Task inputs
>>>>

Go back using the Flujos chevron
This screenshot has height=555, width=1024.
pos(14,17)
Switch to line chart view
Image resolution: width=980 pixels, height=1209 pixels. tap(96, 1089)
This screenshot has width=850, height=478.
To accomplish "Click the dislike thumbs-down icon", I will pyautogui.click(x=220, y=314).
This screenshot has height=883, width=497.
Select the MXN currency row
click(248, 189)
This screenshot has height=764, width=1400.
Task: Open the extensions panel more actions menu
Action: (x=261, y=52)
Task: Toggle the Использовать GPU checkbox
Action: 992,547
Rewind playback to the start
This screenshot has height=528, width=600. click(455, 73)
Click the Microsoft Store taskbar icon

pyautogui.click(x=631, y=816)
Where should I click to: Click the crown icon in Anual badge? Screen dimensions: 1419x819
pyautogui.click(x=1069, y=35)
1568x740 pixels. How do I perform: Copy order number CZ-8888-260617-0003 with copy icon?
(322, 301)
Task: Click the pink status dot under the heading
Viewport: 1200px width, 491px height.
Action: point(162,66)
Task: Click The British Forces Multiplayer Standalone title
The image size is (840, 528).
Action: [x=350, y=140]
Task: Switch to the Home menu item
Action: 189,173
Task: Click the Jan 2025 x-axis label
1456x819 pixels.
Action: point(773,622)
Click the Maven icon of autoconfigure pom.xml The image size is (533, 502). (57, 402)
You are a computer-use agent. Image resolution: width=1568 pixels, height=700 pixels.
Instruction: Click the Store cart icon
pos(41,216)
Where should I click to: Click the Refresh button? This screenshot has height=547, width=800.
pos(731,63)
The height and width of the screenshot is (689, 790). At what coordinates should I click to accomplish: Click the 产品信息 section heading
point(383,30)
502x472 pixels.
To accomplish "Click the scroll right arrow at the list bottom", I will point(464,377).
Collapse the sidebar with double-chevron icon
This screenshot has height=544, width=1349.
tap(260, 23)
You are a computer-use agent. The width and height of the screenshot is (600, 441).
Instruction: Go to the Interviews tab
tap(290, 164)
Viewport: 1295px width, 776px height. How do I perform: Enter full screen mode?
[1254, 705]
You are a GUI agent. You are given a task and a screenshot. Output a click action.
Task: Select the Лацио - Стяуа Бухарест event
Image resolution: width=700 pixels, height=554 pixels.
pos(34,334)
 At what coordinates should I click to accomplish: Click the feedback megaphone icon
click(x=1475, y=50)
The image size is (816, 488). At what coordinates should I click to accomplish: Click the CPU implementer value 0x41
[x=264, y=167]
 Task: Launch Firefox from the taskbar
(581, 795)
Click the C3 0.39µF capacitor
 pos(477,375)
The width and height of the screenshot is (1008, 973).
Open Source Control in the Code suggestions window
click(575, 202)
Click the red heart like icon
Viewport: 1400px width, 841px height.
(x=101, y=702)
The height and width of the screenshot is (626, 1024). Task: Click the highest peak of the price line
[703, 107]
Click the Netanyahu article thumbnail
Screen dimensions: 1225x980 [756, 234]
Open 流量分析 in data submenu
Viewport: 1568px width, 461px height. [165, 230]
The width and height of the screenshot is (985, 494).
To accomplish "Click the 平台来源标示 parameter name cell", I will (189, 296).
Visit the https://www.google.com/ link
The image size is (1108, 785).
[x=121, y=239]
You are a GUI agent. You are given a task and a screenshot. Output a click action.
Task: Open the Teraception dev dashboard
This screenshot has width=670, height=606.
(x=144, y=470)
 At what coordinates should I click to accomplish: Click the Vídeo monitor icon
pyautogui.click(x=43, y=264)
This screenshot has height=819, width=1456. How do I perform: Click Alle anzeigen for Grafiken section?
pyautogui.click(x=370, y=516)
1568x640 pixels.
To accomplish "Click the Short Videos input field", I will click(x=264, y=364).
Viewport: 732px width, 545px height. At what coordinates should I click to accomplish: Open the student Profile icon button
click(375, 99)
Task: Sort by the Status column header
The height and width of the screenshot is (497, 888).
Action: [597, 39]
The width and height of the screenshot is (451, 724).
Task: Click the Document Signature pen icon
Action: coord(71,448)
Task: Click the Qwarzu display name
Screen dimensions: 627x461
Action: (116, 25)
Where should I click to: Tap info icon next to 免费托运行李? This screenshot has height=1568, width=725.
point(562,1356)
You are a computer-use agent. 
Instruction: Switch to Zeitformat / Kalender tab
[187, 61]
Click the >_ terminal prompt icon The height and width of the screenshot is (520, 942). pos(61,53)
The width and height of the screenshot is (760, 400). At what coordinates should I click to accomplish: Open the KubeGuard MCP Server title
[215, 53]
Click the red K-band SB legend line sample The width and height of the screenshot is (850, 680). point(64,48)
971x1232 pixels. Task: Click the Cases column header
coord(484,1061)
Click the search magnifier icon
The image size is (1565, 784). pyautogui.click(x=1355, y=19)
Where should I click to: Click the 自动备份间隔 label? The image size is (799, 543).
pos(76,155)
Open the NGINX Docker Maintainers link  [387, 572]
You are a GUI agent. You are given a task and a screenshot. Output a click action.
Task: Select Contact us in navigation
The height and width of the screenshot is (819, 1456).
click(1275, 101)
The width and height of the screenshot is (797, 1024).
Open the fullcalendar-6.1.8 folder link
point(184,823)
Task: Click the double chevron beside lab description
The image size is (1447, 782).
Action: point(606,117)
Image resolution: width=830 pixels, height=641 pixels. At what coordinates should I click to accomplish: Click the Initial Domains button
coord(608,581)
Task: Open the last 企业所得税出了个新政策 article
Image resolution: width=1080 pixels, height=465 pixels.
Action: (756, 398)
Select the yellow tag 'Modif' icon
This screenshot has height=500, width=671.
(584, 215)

<<<<

Exercise objective
Please output the lines of the listing above that fall in the stretch from the one with "Task: Click the Qwarzu display name" through the one with "Task: Open the last 企业所得税出了个新政策 article", exactly and only those.

Task result
Task: Click the Qwarzu display name
Screen dimensions: 627x461
Action: (116, 25)
Where should I click to: Tap info icon next to 免费托运行李? This screenshot has height=1568, width=725.
point(562,1356)
You are a computer-use agent. 
Instruction: Switch to Zeitformat / Kalender tab
[187, 61]
Click the >_ terminal prompt icon The height and width of the screenshot is (520, 942). pos(61,53)
The width and height of the screenshot is (760, 400). At what coordinates should I click to accomplish: Open the KubeGuard MCP Server title
[215, 53]
Click the red K-band SB legend line sample The width and height of the screenshot is (850, 680). point(64,48)
971x1232 pixels. Task: Click the Cases column header
coord(484,1061)
Click the search magnifier icon
The image size is (1565, 784). pyautogui.click(x=1355, y=19)
Where should I click to: Click the 自动备份间隔 label? The image size is (799, 543).
pos(76,155)
Open the NGINX Docker Maintainers link  [387, 572]
You are a GUI agent. You are given a task and a screenshot. Output a click action.
Task: Select Contact us in navigation
The height and width of the screenshot is (819, 1456).
click(1275, 101)
The width and height of the screenshot is (797, 1024).
Open the fullcalendar-6.1.8 folder link
point(184,823)
Task: Click the double chevron beside lab description
The image size is (1447, 782).
Action: point(606,117)
Image resolution: width=830 pixels, height=641 pixels. At what coordinates should I click to accomplish: Click the Initial Domains button
coord(608,581)
Task: Open the last 企业所得税出了个新政策 article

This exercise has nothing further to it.